Lo_chiamavano_Jeeg_Robot

A tal proposito va segnalata la grande prova attoriale di Claudio Santamaria, che si conferma uno dei migliori interpreti italiani della sua generazione ed uno dei pochi degni di un simile appellativo. Il suo Jeeg è un uomo goffo, triste e disadattato, ma viscerale e con un animo buono, nascosto per anni dietro una coltre di ermetismo, messa finalmente alla luce grazie all’amore. Parole di elogio vanno spese anche per l’esordiente Ilenia Pastorelli, che non soffre minimamente l’impatto con la telecamera e convince in un ruolo delicatissimo. Il ritmo narrativo è fluente e lineare, fa sorridere pur prendendosi sul serio, ha con sé l’action ma non ne eccede.

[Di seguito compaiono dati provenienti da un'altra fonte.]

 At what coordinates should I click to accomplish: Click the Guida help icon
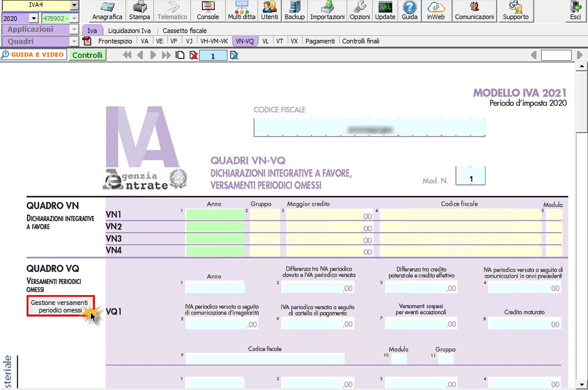click(410, 11)
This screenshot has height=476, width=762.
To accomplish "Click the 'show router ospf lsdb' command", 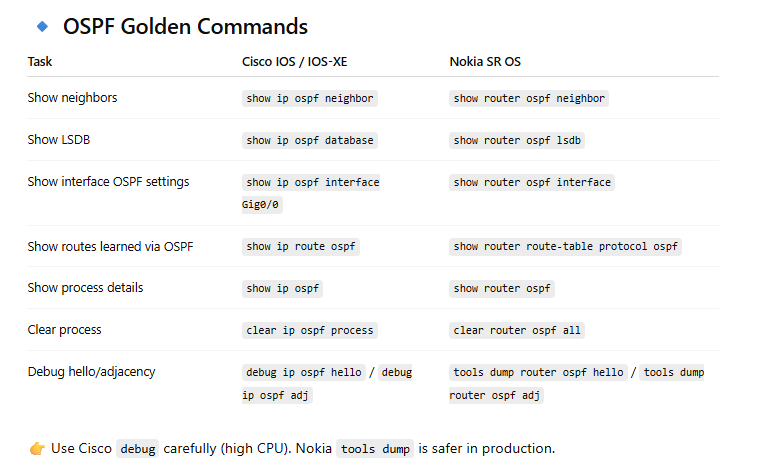I will (x=517, y=141).
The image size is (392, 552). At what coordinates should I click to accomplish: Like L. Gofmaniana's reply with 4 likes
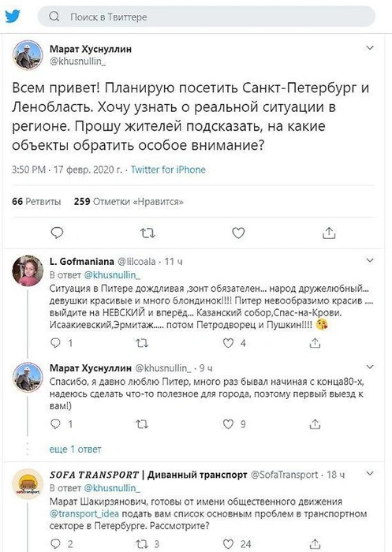coord(228,343)
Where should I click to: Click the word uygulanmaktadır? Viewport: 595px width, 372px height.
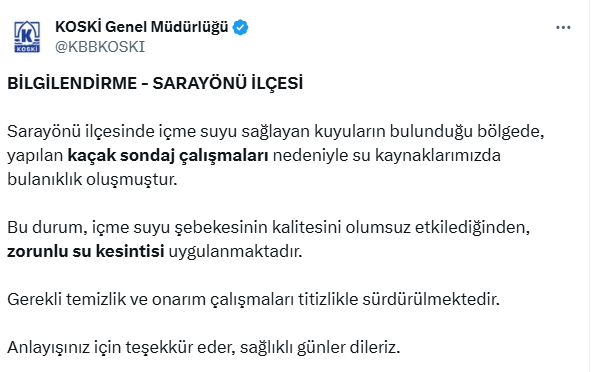click(x=235, y=252)
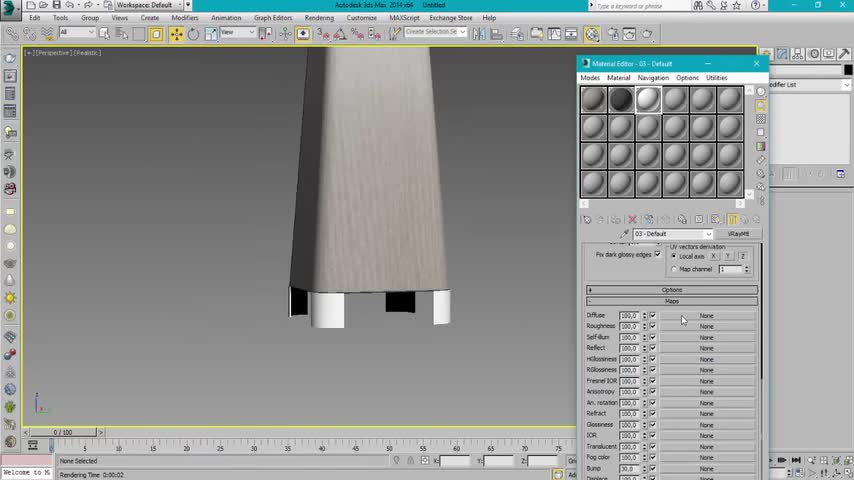Click the Bump amount input field
This screenshot has height=480, width=854.
tap(628, 468)
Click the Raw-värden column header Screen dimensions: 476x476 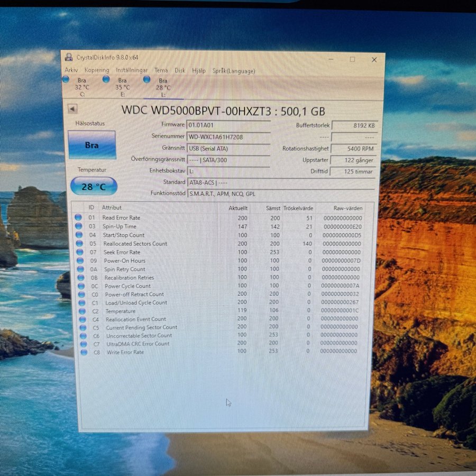point(347,208)
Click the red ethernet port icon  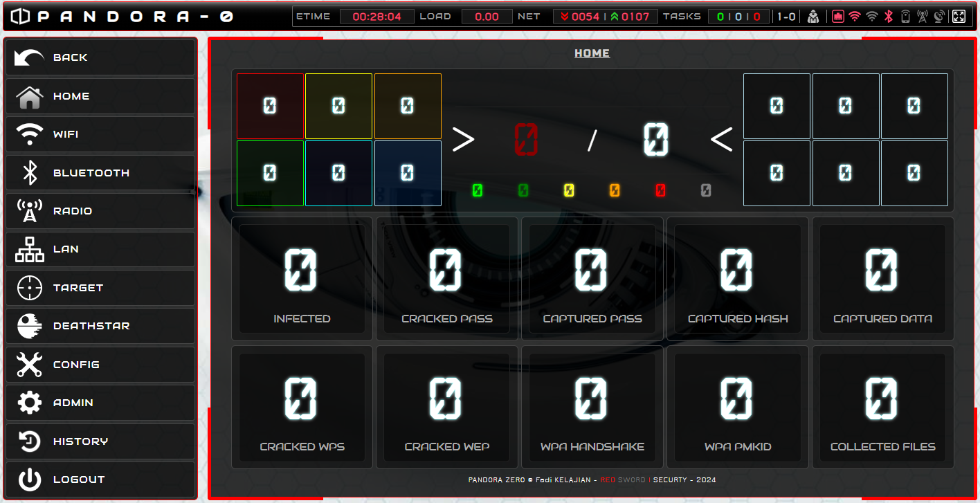click(x=838, y=17)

Eppure a questo film manca qualcosa. Il cinema italiano ci ha talmente ingozzato di robaccia, che appena ci propone una pietanza sufficiente ci sembra di mangiare caviale. Ci piange il cuore, perché vorremmo gridare al mondo che anche in Italia siamo in grado di realizzare una favolosa pellicola di un antieroe in stile Deadpool, ma abbiamo il dovere di ammettere che non è così.

lo chiamavano jeeg robot

Non si tratta di budget, anzi leviamoci tanto di cappello di fronte ad un risultato visivo impeccabile, considerati i mezzi a disposizione, con una fotografia mirabile, un montaggio che ammicca ad un certo tipo di superhero movie, ma al contempo è conscio di non potercisi avvicinare, ed una regia sorprendente. Ciò che manca è l’anima. Lo chiamavano Jeeg Robot è la storia ostinata di un supereroe con la maschera fatta con l’uncinetto, che sguazza nel suo territorialismo, che non prova a volare via perché ha paura di scoprire che se salta sa semplicemente atterrare senza farsi male. Il più grande rammarico è quello di aver visto un buon film, ma che non ci ha stupito, che si è reso schiavo della banalità della morale, e ci ha raccontato per quasi due ore la vita di un uomo il quale è tutto fuorché un supereroe, per poi dimenticarsene e strizzare l’occhio ad una sterile convenzione.
Tuttavia se vogliamo chiudere col bicchiere mezzo pieno, ringraziamo Mainetti per averci quantomeno regalato un prodotto godibile ed a tratti divertente, e soprattutto per averci evitato le squallide e trite commediole che sbancano solitamente i nostri botteghini. Di questi tempi non è poco.